Pixel coordinate grounding data
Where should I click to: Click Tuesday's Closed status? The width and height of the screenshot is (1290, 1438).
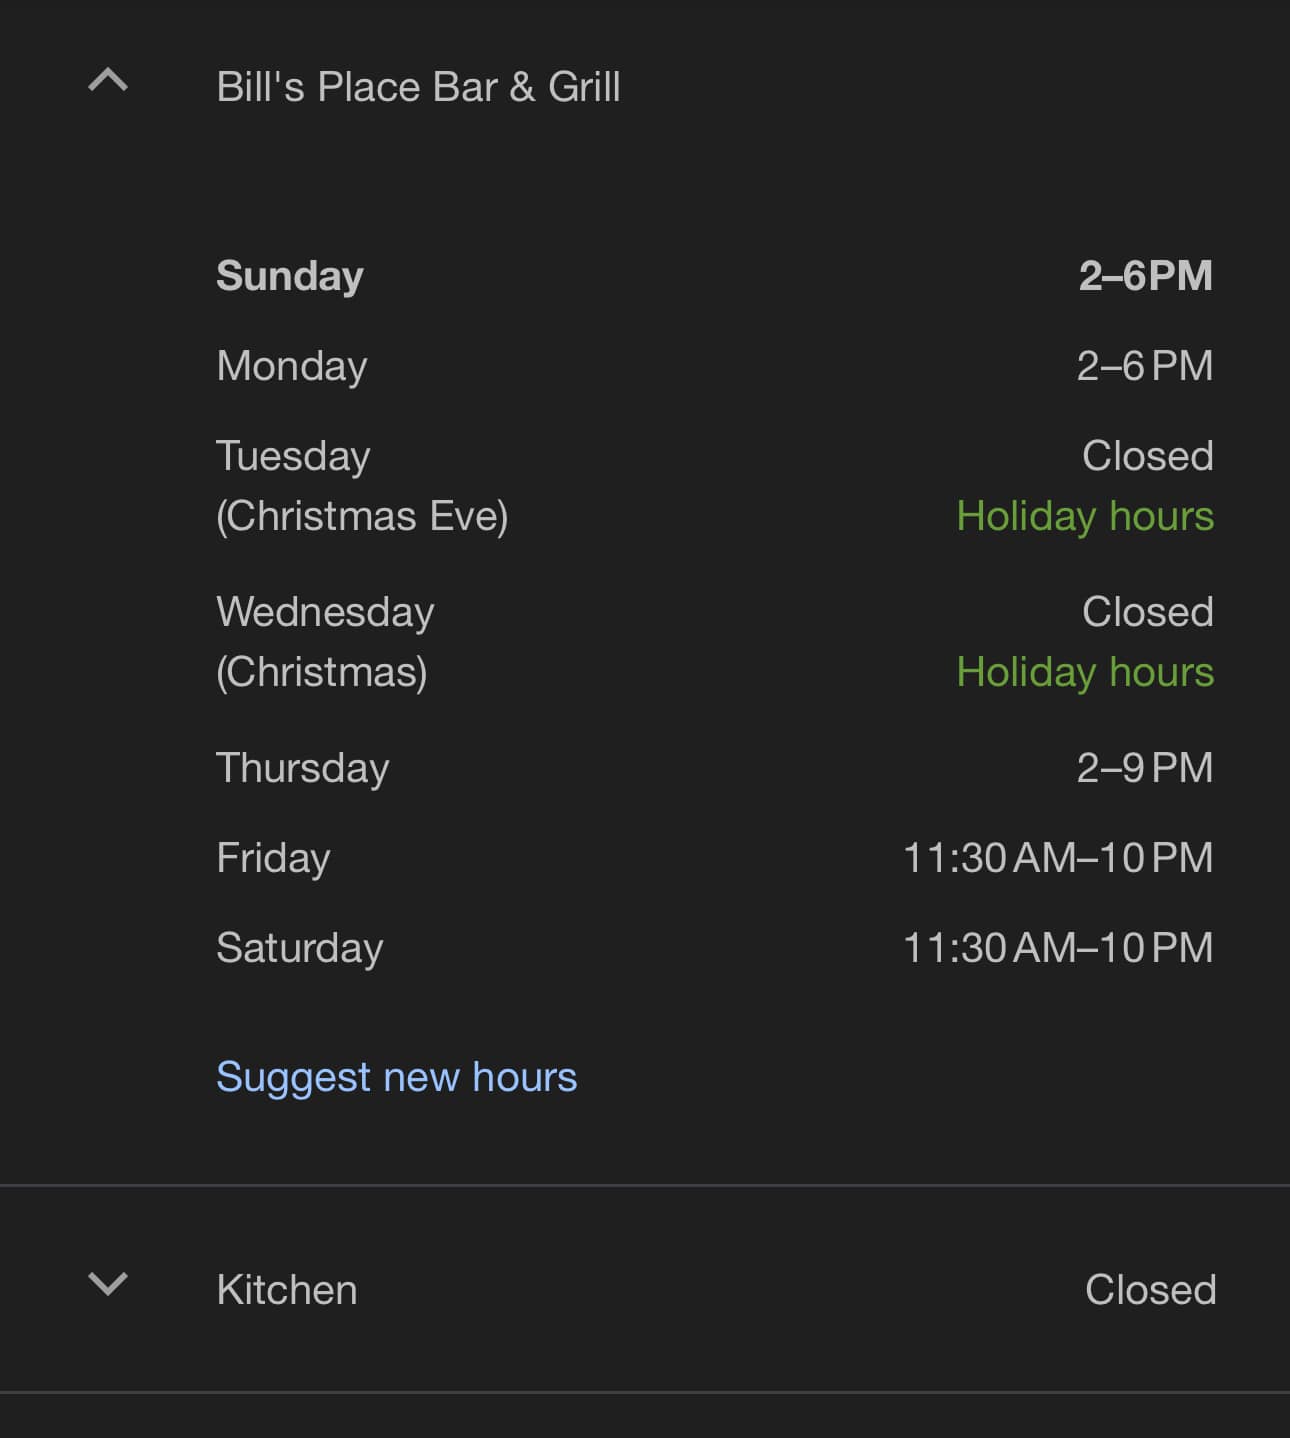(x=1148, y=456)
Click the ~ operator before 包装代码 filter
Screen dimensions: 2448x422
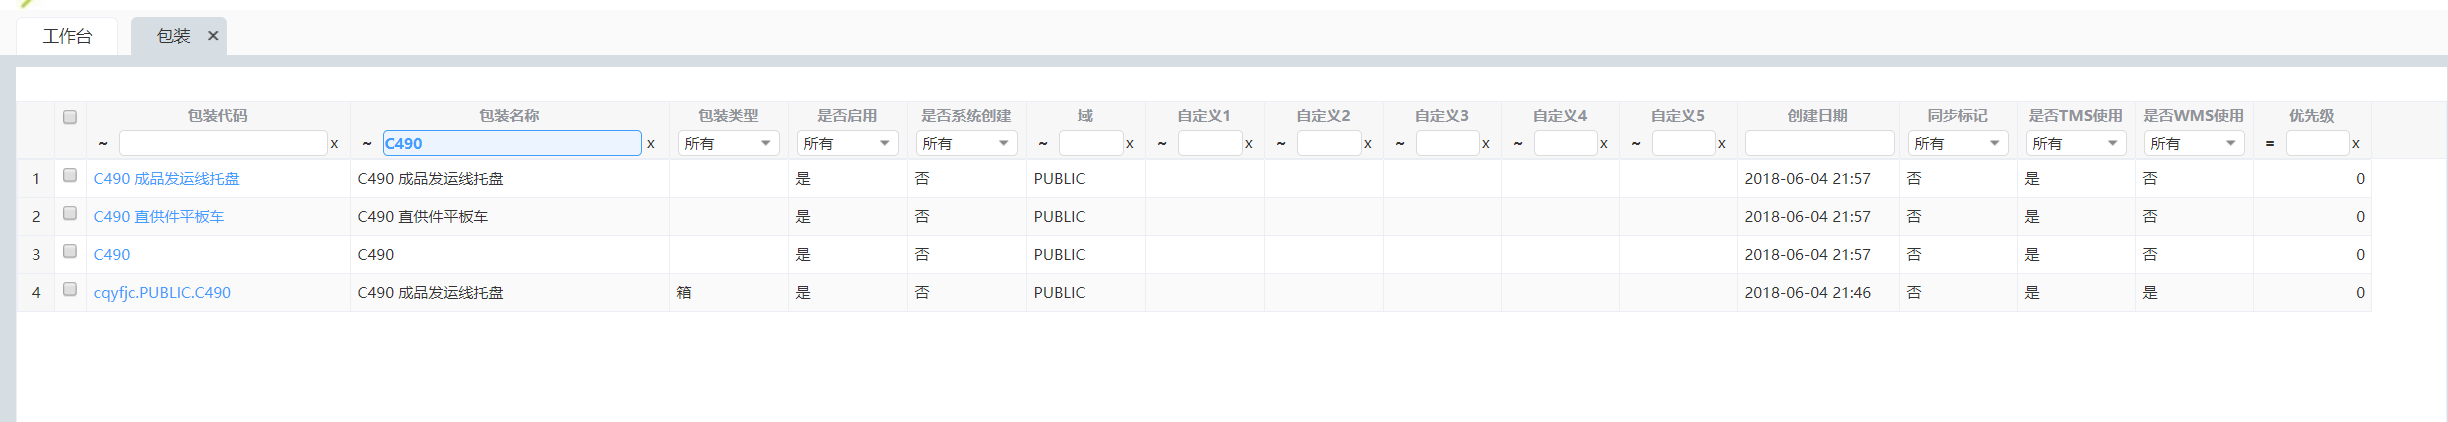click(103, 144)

→ THE TASK
Could the entries above be printed again exactly, apart from the pictures?

→ OUTPUT
Where should I click to: Click Tuesday's Closed status? The width and height of the screenshot is (1290, 1438).
(x=1148, y=456)
Click the ~ operator before 包装代码 filter
Screen dimensions: 2448x422
click(103, 144)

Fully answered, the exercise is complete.